Hematology

Hemophilia is an inherited single gene disorder with an incidence of 1 per 10,000 births; affecting men (women are only carriers) in which the blood doesn't clot normally. With more than two lakh cases, India is home to the second largest population of people with Hemophilia. Blood contains many proteins called clotting factors that help stop bleeding. People with hemophilia (PwH) have low levels of either factor VIII (8) or factor IX (9). The severity of hemophilia that a person has is determined by the amount of factor in the blood. The lower the amount of the clotting factor, the more likely it is that bleeding will occur which can lead to serious health problems. This means the person tends to bleed for a longer time after an injury, and they are more susceptible to internal bleeding. This bleeding can be fatal if it occurs within a vital organ.2

Hemlibra is the standard of care for the treatment of people with hemophilia A. Hemlibra has been approved in India for Hemophilia A with or without factor VIII inhibitors.

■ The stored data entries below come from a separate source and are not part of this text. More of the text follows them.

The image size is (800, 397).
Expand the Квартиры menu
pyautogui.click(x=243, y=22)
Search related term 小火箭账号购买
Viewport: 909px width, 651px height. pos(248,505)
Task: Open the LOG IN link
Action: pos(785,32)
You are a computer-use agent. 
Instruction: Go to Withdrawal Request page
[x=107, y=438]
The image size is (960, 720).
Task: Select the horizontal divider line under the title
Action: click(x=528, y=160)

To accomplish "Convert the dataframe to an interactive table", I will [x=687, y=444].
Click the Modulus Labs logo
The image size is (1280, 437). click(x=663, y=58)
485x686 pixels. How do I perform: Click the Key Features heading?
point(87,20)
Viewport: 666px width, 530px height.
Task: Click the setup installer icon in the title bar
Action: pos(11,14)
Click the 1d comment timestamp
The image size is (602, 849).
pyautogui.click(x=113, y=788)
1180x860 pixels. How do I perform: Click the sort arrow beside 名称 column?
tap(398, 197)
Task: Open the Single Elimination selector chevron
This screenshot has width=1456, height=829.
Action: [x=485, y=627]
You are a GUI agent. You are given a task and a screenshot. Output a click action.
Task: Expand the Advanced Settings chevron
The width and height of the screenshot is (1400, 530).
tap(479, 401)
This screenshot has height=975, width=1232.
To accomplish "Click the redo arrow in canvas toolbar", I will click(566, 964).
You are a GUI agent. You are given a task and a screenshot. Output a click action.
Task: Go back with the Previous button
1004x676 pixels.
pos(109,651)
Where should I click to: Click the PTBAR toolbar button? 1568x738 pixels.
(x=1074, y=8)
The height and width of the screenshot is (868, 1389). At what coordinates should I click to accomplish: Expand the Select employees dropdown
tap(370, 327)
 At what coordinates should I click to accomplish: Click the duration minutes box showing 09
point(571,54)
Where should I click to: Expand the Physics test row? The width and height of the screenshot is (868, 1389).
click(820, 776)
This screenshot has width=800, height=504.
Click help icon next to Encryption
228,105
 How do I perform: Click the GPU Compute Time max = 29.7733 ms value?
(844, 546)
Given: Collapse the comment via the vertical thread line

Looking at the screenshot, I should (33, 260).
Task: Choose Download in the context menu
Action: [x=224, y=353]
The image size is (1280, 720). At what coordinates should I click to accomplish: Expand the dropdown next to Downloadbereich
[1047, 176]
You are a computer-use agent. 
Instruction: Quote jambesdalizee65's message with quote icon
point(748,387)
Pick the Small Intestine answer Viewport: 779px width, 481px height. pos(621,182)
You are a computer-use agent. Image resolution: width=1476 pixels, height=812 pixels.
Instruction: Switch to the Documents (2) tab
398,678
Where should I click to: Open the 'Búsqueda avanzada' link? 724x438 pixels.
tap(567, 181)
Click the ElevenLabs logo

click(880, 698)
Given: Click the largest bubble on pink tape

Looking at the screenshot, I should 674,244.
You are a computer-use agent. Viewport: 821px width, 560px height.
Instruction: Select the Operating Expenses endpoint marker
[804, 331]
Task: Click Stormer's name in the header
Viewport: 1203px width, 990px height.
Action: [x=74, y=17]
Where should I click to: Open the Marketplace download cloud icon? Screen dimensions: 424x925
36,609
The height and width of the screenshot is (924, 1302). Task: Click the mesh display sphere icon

It is indicated as a prophylactic (preventive) treatment to prevent or reduce the frequency of bleeding episodes for patients across all age groups; Hemlibra is also the first subcutaneous drug for hemophilia A that you can self administer as an injection under your skin. There are several possible dosing schedules, including weekly, every two weeks, or every four weeks intended to allow patients and their physicians to choose the option that’s right for them, based on their lifestyle and preferences. 

Hemlibra has been studied in one of the largest pivotal clinical trial programmes in hemophilia A with and without factor VIII inhibitors. Hemlibra is approved in more than 100 countries worldwide and since its initial FDA approval, more than 15,000 people have received Hemlibra globally.